§ Exercise details: Give only the number of lines in the records below that contain the word "Full".

§ Recorded data:
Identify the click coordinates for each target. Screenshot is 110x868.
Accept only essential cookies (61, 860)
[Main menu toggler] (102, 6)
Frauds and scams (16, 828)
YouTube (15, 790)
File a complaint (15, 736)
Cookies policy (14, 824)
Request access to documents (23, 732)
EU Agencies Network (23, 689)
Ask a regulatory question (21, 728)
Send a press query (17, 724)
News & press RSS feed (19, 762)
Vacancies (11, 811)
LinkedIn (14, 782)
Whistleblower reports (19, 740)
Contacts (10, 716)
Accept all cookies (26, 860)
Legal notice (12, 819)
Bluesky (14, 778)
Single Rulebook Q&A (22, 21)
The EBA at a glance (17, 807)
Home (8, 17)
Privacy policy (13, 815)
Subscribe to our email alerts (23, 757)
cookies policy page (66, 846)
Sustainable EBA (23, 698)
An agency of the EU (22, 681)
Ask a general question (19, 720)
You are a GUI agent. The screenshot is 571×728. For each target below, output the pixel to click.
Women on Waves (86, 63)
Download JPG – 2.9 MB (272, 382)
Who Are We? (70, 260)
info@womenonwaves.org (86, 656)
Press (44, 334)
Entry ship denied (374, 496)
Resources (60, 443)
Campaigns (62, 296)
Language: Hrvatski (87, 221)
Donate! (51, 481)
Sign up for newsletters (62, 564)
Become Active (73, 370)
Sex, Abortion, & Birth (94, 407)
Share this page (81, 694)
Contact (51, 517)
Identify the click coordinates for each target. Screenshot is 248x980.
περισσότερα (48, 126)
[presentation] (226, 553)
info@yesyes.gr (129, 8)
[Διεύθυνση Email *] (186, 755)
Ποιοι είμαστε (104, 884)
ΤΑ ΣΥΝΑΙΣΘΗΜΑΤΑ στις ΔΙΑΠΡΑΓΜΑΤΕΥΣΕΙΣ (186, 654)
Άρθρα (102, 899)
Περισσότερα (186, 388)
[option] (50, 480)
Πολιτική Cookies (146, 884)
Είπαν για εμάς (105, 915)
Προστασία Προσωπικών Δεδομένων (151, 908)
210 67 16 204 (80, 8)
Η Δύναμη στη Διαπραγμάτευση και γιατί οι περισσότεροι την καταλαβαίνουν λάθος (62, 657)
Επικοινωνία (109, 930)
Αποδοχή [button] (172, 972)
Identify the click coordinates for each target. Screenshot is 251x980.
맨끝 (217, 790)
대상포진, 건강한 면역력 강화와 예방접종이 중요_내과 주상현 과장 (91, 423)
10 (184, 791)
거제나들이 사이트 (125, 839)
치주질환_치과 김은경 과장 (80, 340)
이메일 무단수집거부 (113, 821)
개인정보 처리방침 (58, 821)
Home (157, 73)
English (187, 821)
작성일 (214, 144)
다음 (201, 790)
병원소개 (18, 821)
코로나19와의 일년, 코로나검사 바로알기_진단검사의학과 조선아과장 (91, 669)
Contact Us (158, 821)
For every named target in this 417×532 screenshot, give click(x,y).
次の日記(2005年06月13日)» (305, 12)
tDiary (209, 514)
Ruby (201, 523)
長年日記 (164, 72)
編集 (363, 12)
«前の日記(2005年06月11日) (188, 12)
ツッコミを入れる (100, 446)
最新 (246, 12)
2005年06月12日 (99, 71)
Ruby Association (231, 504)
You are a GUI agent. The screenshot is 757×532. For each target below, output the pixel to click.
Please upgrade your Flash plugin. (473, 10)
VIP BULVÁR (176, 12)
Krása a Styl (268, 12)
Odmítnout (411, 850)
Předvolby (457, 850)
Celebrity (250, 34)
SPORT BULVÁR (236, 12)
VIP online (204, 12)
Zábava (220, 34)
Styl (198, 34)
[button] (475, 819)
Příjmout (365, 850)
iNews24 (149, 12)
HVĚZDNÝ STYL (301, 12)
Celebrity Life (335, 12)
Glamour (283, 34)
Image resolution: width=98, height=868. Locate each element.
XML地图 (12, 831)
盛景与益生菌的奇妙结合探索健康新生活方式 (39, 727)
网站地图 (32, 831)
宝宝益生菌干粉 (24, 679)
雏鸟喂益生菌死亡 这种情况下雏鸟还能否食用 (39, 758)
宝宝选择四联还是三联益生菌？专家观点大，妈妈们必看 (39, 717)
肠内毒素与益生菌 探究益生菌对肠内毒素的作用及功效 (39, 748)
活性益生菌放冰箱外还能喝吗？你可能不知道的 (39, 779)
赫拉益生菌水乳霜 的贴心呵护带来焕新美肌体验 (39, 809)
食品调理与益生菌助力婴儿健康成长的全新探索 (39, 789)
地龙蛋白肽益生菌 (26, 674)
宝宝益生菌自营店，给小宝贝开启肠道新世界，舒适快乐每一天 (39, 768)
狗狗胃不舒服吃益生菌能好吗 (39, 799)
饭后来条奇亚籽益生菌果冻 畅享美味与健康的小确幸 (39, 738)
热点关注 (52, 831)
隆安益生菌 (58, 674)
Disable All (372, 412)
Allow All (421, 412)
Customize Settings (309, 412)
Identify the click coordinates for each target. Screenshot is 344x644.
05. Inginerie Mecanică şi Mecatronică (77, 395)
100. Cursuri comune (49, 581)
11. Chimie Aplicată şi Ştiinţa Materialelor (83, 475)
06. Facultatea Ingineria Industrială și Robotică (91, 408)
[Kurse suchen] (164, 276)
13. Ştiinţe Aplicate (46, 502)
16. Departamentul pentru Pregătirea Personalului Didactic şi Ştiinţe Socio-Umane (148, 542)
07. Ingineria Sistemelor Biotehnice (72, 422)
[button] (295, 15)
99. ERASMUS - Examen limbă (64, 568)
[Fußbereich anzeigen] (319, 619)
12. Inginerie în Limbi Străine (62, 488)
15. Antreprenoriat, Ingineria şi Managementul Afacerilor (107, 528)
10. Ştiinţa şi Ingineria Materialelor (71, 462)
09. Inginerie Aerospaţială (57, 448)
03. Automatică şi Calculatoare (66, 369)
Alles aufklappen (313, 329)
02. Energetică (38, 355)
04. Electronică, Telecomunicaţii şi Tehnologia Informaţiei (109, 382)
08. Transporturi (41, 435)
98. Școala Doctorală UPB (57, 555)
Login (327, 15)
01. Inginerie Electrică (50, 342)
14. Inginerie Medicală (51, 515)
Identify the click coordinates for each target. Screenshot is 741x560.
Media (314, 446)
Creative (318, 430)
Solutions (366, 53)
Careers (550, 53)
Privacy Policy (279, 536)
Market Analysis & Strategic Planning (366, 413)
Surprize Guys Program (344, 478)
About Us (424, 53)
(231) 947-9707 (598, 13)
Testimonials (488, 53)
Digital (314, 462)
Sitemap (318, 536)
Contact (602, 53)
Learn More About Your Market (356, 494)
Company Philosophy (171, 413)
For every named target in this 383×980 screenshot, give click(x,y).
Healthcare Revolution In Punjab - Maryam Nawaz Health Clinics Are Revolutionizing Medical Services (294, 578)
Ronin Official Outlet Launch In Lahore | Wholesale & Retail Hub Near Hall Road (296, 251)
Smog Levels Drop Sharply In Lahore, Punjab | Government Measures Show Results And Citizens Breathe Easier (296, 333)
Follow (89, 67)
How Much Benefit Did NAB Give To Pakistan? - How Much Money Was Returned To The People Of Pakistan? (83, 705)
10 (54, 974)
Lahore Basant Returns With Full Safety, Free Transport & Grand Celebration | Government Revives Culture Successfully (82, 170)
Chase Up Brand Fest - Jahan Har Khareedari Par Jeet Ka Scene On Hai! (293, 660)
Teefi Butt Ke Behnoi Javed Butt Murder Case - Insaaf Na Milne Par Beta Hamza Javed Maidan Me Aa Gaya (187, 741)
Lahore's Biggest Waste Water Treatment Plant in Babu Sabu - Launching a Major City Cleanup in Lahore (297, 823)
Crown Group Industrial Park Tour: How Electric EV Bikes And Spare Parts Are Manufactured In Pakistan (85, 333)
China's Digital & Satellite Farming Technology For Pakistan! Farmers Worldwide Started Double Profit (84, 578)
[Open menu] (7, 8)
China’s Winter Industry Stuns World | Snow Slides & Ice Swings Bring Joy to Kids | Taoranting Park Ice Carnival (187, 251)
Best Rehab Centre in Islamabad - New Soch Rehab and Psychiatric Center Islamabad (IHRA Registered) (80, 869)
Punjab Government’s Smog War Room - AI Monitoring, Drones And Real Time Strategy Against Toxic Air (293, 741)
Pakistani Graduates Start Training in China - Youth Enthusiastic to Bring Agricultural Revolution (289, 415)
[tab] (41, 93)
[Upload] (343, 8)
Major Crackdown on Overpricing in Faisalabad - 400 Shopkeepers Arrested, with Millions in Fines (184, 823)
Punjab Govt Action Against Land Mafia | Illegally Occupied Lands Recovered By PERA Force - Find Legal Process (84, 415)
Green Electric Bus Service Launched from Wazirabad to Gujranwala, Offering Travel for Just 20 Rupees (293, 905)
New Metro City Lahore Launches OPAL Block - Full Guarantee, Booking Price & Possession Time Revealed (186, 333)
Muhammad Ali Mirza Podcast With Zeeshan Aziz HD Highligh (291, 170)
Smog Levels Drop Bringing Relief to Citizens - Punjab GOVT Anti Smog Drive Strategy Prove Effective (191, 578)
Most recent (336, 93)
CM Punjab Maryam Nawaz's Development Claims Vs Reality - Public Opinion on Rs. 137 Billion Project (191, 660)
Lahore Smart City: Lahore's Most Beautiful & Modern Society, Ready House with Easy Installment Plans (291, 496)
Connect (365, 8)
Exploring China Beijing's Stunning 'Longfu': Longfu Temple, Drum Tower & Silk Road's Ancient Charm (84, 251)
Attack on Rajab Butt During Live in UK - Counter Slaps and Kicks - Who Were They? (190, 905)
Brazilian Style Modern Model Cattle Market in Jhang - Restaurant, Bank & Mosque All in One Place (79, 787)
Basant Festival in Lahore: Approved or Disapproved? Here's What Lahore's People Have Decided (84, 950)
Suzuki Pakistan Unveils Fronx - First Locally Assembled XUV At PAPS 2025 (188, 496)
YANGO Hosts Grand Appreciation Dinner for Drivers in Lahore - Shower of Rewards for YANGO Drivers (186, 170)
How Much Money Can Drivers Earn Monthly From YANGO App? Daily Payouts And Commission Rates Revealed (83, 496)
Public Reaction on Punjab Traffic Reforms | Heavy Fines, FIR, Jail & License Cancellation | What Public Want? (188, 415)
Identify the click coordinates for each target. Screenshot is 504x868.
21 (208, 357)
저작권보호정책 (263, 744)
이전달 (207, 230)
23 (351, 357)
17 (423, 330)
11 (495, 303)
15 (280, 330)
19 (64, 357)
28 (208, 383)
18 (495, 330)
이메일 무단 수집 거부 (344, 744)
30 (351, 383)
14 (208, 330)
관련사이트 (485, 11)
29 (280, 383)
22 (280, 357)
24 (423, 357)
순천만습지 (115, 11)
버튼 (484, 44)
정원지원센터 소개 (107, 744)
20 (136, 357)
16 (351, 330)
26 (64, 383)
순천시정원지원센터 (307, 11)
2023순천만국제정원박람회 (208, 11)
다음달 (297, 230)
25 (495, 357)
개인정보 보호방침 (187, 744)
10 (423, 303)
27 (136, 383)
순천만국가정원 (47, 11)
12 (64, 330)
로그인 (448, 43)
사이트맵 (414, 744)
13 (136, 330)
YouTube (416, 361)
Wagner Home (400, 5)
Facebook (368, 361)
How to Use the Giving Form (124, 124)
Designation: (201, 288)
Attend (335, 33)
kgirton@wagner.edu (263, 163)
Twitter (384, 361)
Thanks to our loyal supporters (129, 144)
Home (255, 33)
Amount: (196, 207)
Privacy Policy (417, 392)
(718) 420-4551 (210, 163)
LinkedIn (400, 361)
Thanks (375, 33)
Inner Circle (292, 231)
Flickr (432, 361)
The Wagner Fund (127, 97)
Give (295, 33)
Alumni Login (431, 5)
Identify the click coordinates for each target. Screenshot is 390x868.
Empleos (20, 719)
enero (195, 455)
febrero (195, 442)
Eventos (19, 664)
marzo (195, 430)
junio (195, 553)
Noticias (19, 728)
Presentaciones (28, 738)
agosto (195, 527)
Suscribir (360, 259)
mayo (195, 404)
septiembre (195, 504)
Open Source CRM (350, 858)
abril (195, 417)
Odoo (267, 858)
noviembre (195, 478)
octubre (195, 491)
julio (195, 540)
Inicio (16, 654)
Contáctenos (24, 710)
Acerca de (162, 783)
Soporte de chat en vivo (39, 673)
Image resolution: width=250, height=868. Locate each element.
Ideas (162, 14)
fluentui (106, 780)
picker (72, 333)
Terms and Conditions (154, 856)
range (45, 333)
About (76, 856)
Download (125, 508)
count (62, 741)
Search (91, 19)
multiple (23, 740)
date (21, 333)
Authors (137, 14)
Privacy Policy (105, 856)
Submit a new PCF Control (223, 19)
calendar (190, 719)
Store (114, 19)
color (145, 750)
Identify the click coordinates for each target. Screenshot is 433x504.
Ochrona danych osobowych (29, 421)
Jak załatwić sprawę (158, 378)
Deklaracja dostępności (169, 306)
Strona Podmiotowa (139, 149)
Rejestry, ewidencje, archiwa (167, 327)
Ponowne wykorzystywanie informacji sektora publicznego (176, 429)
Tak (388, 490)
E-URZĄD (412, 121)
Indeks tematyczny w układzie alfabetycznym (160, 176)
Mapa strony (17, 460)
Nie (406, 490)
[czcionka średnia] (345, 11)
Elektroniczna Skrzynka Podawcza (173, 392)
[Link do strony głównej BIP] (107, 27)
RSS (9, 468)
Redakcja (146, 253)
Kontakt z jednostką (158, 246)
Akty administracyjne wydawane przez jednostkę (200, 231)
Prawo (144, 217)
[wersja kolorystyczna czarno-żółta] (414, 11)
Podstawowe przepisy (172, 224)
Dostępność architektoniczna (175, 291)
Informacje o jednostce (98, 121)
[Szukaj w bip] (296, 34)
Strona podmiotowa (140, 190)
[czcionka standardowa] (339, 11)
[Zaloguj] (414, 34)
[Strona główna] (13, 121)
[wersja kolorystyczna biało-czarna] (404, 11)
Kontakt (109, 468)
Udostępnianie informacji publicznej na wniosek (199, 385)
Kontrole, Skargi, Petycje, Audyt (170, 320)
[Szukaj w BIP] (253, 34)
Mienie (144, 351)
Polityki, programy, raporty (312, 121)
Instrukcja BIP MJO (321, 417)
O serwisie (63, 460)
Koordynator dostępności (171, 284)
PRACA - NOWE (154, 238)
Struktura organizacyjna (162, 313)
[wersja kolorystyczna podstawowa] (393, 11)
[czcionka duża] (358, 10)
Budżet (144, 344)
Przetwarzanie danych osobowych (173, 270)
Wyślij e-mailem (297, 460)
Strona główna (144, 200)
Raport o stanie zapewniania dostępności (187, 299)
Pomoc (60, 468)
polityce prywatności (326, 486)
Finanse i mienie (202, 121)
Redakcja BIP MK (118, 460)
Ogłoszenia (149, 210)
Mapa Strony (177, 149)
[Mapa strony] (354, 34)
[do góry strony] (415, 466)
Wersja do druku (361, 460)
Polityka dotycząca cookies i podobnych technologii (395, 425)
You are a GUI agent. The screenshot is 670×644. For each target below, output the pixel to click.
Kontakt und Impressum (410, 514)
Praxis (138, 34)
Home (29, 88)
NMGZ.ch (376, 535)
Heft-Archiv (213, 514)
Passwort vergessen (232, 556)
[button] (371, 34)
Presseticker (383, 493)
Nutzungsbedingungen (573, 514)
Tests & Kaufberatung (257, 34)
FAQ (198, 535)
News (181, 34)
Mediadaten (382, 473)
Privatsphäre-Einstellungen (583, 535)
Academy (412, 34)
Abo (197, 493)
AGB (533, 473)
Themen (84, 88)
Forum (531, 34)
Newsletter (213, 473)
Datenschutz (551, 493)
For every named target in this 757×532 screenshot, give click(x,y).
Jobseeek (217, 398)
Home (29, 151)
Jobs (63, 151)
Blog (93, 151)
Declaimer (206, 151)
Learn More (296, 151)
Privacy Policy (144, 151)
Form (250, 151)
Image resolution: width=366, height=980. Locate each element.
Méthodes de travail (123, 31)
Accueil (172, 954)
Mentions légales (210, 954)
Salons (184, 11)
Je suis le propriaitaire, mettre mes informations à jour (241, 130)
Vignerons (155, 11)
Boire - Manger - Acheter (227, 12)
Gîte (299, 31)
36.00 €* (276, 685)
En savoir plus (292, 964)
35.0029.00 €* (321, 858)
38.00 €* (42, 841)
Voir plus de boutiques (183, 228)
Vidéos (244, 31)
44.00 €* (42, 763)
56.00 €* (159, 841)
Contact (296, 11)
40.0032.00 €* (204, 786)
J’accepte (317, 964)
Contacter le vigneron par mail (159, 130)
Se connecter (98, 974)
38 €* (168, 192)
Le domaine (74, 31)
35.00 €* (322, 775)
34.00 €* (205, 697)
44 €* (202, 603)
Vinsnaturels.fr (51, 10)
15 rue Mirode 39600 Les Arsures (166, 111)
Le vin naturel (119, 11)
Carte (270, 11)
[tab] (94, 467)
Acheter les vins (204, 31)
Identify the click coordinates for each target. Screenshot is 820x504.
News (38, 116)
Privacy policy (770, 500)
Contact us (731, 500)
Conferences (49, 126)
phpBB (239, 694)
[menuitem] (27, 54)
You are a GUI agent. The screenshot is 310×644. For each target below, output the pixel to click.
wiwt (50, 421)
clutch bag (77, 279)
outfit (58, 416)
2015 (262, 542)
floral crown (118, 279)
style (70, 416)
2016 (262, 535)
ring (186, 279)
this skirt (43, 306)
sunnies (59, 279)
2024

§ Task solution: 2